Directions. An exact copy of every record is needed, with all pictures omitted.

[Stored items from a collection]
■ ■ ■ ■
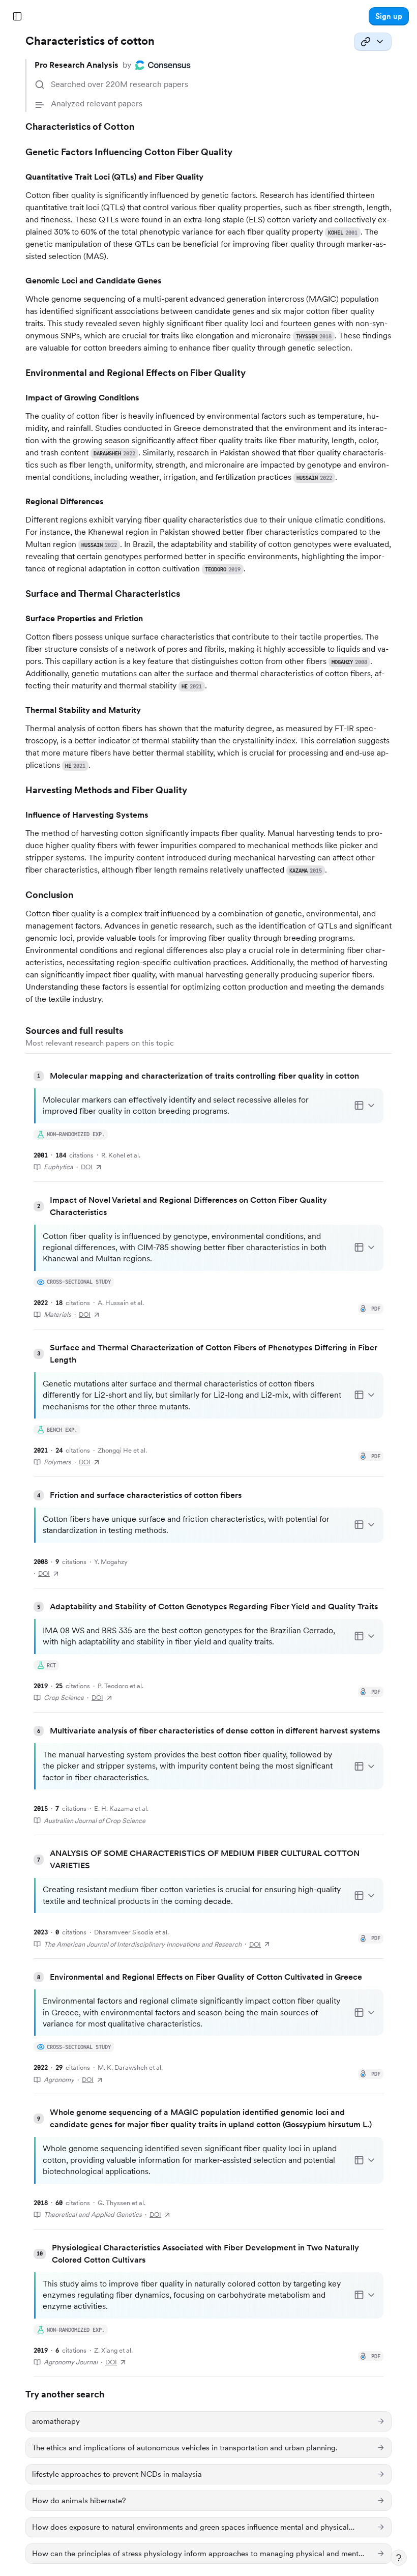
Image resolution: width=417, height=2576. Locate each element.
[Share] (373, 42)
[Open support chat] (399, 2558)
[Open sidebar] (17, 16)
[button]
■ ■ ■ ■
The answer.
Image resolution: width=417, height=2576. Locate each element.
[Share] (373, 42)
[Open support chat] (399, 2558)
[Open sidebar] (17, 16)
[button]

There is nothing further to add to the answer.